Populism - Academic Definitions

Academic Definitions

Academic and scholarly definitions of populism have varied widely over the past decades and the term has often been employed in loose and inconsistent ways to denote appeals to ‘the people’, ‘demagogy’ and ‘catch-all’ politics or as a receptacle for new types of parties whose classification is unclear. A factor traditionally held to diminish the value of ‘populism’ as a category has been that, as Margaret Canovan notes in her 1981 study Populism, unlike conservatives or socialists, populists rarely call themselves ‘populists’ and usually reject the term when it is applied to them.

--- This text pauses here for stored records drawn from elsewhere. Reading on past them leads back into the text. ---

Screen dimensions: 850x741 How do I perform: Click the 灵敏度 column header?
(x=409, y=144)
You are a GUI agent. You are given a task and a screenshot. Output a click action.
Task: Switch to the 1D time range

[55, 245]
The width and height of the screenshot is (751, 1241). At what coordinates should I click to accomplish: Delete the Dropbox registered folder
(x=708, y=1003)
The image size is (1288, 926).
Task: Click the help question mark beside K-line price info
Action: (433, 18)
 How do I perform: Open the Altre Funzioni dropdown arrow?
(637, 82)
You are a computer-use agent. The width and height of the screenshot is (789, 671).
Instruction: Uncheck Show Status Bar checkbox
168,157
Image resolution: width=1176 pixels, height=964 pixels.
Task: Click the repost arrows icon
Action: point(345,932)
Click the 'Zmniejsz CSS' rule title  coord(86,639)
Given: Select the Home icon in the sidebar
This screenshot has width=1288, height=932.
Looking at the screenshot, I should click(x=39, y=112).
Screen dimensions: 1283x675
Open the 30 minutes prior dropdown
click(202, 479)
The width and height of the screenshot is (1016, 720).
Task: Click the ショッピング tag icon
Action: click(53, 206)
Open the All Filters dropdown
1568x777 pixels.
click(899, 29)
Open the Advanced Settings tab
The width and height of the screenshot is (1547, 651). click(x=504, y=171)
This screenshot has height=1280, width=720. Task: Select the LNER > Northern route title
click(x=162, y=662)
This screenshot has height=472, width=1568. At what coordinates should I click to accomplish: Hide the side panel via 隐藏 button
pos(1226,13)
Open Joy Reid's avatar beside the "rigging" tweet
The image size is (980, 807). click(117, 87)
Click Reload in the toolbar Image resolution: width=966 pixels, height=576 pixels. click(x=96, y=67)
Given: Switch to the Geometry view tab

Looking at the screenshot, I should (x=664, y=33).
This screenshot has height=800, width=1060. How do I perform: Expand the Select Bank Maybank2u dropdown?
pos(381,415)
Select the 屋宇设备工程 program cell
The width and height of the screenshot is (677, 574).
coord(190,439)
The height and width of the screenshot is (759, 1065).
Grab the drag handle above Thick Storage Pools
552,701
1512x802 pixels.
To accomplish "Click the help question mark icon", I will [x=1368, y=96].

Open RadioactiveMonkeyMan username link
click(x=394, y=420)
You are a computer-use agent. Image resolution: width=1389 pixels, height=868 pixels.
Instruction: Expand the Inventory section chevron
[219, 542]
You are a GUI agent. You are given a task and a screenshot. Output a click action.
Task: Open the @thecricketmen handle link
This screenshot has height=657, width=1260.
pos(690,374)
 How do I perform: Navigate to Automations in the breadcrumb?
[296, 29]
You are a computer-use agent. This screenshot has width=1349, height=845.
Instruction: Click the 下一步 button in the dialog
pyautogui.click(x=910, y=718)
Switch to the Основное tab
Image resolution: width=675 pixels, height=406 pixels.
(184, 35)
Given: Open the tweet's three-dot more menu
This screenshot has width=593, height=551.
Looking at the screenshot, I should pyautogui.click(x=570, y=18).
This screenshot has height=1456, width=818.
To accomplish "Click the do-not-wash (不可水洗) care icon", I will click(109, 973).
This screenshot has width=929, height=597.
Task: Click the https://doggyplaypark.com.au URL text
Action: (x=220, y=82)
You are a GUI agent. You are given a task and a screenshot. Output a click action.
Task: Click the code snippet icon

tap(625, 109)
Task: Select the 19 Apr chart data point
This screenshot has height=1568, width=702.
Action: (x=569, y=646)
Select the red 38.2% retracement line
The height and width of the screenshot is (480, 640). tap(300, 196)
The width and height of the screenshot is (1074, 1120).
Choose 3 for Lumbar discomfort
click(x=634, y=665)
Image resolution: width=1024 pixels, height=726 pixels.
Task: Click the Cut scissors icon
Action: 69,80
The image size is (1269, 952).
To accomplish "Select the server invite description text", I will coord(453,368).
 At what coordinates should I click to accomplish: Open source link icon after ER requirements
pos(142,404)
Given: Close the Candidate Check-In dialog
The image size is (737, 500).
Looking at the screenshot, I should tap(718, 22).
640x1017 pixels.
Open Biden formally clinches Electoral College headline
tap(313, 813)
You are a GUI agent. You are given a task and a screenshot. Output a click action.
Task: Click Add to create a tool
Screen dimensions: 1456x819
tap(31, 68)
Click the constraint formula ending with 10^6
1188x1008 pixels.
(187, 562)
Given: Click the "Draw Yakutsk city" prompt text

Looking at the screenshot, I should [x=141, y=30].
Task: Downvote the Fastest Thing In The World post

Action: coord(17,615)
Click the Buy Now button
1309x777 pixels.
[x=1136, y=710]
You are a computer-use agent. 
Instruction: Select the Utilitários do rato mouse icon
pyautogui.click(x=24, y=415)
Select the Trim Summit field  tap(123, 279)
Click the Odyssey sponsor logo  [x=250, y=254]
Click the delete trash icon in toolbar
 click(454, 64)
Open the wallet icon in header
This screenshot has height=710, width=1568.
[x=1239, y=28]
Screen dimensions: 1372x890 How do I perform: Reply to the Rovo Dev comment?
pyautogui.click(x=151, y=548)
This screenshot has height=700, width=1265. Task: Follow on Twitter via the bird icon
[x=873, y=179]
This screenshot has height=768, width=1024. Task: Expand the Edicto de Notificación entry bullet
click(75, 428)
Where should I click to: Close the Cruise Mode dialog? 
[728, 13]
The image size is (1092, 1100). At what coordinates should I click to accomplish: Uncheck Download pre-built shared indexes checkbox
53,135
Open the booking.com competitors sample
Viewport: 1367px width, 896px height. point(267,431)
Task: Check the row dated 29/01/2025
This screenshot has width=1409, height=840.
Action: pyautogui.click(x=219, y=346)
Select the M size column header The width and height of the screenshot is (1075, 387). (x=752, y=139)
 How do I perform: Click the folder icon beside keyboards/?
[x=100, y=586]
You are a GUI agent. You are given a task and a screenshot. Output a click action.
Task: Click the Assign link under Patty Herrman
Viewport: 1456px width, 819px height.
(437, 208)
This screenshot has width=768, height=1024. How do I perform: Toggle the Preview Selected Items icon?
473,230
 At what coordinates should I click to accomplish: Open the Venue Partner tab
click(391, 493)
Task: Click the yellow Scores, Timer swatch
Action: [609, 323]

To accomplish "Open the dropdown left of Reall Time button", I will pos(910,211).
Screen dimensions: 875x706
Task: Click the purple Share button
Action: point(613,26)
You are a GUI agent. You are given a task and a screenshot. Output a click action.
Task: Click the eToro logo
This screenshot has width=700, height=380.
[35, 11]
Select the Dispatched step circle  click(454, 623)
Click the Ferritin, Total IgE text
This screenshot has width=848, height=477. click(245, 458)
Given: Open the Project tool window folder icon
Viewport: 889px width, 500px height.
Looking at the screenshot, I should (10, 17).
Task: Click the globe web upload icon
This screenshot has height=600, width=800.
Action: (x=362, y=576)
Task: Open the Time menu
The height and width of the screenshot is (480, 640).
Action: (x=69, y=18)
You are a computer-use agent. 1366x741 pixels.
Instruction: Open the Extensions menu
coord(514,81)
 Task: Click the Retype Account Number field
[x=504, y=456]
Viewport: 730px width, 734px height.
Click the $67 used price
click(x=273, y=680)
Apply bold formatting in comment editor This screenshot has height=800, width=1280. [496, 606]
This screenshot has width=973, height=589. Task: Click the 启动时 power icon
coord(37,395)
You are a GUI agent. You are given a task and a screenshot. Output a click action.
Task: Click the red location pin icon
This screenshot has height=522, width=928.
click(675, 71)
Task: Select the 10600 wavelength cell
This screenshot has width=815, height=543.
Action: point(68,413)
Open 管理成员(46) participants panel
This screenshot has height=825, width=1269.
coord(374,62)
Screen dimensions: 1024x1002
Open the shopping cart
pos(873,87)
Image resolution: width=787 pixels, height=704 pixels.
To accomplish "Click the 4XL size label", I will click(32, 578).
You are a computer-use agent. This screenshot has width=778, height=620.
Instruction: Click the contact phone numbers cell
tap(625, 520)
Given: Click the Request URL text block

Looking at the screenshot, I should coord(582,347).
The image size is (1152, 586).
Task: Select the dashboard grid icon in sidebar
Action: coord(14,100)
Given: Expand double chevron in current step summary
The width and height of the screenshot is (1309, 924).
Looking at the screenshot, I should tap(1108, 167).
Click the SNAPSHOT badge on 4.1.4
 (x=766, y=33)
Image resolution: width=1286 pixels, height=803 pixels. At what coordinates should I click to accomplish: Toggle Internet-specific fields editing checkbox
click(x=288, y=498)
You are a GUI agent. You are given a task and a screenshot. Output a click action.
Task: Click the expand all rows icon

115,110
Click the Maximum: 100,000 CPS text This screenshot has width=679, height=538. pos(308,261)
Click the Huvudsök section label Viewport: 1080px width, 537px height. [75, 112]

Nonetheless, in recent years academic scholars have produced definitions of populism which enable populist identification and comparison. Daniele Albertazzi and Duncan McDonnell define populism as an ideology that "pits a virtuous and homogeneous people against a set of elites and dangerous ‘others’ who were together depicted as depriving (or attempting to deprive) the sovereign people of their rights, values, prosperity, identity, and voice".

Rather than viewing populism in terms of specific social bases, economic programs, issues, or electorates — as discussions of right-wing populism have tended to do — this type of definition is in line with the approaches of scholars such as Ernesto Laclau, Pierre-Andre Taguieff, Yves Meny and Yves Surel, who have all sought to focus on populism per se, rather than treating it simply as an appendage of other ideologies.

Although in the US and Europe, it currently tends to be associated with right-wing parties, the central tenet of populism that democracy should reflect the pure and undiluted will of the people, means it can sit easily with ideologies of both right and left. However, while leaders of populist movements in recent decades have claimed to be on either the left or the right of the political spectrum, there are also many populists who reject such classifications and claim to be neither "left wing", "centrist" nor "right wing."

Although "populist" is often used pejoratively in the media and in political debate, exceptions to this do exist, notably in the United States. In this case, it appears likely that this is due to the memories and traditions of earlier democratic movements (for example, farmers' movements, New Deal reform movements, and the civil rights movement) that were often called populist, by supporters and outsiders alike. It may also be due to linguistic confusions of populism with terms such as "popular".